Раздел документа –
______
Память в Латвии
Непримиримые истории прошлого

Георгиевская лента и флаг Латвии – символы двух конкурирующих ритуалов памяти в Латвии.
Георгиевская лента и флаг Латвии – символы двух конкурирующих ритуалов памяти в Латвии. | © Goethe-Institut Riga / L. Urme

Вторая мировая война на сегодняшний день является важнейшей узловой точкой социальной памяти Латвии, в которой воедино сплелись непримиримые истории прошлого. Эти истории, с одной стороны, вдохновляют, с другой – создают в памятийных общинах Латвии ощущение тревоги.

За последние 15 лет вольные попытки почтения памяти о Второй мировой войне переросли в ежегодное испытание для и без этого сложных взаимоотношений между различными группами латвийского общества. За это время история успела отойти на второй план, а центральная роль в публичном пространстве отведена именно конкурирующим ритуалам памяти. Вторая мировая война из диалогов автобиографических воспоминаний трансформировалась в политизированные памятийные войны.
______
Предоставленные записи –
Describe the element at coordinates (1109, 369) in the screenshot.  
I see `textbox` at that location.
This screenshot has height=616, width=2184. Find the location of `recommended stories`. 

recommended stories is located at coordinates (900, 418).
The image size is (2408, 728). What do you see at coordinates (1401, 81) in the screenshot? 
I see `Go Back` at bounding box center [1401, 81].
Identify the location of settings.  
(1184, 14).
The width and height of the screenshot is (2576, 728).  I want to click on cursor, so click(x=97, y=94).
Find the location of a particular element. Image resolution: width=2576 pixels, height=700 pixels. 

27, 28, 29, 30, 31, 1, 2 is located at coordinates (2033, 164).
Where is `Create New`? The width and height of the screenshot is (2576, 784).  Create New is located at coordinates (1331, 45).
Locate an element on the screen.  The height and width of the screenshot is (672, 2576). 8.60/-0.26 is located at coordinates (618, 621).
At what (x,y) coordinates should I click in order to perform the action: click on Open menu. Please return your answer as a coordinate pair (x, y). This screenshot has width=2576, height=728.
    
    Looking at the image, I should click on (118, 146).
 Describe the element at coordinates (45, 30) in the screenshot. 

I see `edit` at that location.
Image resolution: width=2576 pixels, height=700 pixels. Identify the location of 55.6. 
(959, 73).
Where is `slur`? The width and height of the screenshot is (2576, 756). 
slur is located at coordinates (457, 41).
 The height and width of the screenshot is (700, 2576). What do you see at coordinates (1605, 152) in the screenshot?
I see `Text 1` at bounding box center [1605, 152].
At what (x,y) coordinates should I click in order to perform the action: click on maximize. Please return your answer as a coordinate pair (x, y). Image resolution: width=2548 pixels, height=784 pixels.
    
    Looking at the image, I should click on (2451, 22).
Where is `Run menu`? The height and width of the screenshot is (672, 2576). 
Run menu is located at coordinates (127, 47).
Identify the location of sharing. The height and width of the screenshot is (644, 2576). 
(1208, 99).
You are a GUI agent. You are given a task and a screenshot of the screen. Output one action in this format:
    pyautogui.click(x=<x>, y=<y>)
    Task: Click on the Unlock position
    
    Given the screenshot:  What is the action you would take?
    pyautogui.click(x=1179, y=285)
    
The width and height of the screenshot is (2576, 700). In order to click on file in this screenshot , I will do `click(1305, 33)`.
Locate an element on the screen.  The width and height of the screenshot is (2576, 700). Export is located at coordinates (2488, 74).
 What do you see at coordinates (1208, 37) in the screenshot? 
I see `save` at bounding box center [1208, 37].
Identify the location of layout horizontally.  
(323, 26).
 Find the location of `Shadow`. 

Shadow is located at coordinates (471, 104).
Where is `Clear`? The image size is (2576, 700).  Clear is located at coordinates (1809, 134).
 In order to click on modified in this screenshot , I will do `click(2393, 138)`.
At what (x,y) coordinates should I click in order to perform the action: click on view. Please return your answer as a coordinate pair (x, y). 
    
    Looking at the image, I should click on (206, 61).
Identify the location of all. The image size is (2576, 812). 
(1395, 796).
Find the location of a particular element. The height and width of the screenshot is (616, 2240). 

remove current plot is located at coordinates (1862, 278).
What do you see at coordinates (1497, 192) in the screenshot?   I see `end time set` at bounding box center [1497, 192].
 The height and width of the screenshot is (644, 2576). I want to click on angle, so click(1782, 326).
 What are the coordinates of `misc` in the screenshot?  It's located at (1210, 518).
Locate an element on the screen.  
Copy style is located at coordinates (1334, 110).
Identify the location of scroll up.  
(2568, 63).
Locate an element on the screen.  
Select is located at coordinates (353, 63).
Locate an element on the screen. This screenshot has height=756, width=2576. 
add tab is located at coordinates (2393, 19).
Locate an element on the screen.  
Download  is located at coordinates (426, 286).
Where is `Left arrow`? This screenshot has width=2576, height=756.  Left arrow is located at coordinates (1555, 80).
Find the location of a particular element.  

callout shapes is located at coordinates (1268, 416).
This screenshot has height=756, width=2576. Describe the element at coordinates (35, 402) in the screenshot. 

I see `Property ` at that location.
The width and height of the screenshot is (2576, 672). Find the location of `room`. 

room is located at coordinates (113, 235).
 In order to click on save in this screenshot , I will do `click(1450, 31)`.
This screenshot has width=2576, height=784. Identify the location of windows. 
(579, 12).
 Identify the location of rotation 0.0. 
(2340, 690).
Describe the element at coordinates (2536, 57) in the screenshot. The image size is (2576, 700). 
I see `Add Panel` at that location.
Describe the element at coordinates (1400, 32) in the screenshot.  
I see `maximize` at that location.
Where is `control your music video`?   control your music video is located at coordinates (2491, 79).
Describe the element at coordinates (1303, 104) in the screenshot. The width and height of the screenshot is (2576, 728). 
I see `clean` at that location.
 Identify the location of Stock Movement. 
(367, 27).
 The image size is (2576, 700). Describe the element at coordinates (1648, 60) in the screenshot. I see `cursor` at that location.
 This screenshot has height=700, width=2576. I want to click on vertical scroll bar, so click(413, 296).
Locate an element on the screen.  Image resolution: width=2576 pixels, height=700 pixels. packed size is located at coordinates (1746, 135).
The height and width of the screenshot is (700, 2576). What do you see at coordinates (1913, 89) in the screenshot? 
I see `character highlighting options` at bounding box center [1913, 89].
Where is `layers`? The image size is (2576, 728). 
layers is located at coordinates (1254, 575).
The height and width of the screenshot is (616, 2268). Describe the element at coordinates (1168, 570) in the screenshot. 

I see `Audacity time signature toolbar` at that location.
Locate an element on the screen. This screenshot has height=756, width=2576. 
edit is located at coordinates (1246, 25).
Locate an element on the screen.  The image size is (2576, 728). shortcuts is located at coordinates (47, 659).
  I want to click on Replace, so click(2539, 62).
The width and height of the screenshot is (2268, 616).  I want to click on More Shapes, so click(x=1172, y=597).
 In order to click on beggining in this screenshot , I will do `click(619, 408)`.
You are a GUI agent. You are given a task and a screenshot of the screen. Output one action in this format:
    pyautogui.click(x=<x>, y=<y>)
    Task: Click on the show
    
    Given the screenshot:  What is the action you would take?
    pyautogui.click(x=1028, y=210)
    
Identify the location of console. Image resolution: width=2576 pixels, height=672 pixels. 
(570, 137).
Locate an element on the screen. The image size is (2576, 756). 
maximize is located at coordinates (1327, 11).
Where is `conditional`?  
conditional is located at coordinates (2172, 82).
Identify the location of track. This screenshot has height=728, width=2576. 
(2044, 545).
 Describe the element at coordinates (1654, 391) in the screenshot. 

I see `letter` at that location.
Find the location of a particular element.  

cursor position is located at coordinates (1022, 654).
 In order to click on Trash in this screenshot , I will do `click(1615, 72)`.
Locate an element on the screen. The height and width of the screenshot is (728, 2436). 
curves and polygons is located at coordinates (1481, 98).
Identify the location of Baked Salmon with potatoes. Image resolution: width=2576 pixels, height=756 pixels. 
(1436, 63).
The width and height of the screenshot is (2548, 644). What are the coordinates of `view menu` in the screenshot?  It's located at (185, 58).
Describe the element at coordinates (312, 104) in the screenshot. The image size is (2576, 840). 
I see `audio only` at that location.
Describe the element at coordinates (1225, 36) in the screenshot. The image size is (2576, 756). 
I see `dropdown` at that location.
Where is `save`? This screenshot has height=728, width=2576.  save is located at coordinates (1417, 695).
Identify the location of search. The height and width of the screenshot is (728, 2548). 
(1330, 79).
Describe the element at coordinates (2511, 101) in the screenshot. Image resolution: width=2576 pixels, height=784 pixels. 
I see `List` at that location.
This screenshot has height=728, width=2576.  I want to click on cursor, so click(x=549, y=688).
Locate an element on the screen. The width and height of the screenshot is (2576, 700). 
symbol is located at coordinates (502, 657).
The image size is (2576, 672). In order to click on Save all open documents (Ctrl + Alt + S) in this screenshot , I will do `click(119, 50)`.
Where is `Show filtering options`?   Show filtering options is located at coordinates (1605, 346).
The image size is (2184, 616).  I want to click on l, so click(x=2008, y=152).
______
Задание 1 –
Изложите короче абзац текста о памяти в Латвии, который начинается словами «За последние 15 лет», и сохраните его основные факты.
Задание 2 –
Процитируйте фрагмент текста о памяти в Латвии между словами «Вторая мировая война на» и «политизированные памятийные войны.» включительно.
Для работы с текстом о памяти в Латвии записи не нужны.

Результат выполнения 1 –
За последние 15 лет стихийные попытки почтить память о Второй мировой войне стали ежегодным испытанием для и без того сложных отношений между группами латвийского общества. История отошла на второй план, а в публичном пространстве главную роль получили конкурирующие ритуалы памяти. Война перестала быть предметом диалога автобиографических воспоминаний и превратилась в политизированные памятийные войны.

Результат выполнения 2 –
Вторая мировая война на сегодняшний день является важнейшей узловой точкой социальной памяти Латвии, в которой воедино сплелись непримиримые истории прошлого. Эти истории, с одной стороны, вдохновляют, с другой – создают в памятийных общинах Латвии ощущение тревоги.

За последние 15 лет вольные попытки почтения памяти о Второй мировой войне переросли в ежегодное испытание для и без этого сложных взаимоотношений между различными группами латвийского общества. За это время история успела отойти на второй план, а центральная роль в публичном пространстве отведена именно конкурирующим ритуалам памяти. Вторая мировая война из диалогов автобиографических воспоминаний трансформировалась в политизированные памятийные войны.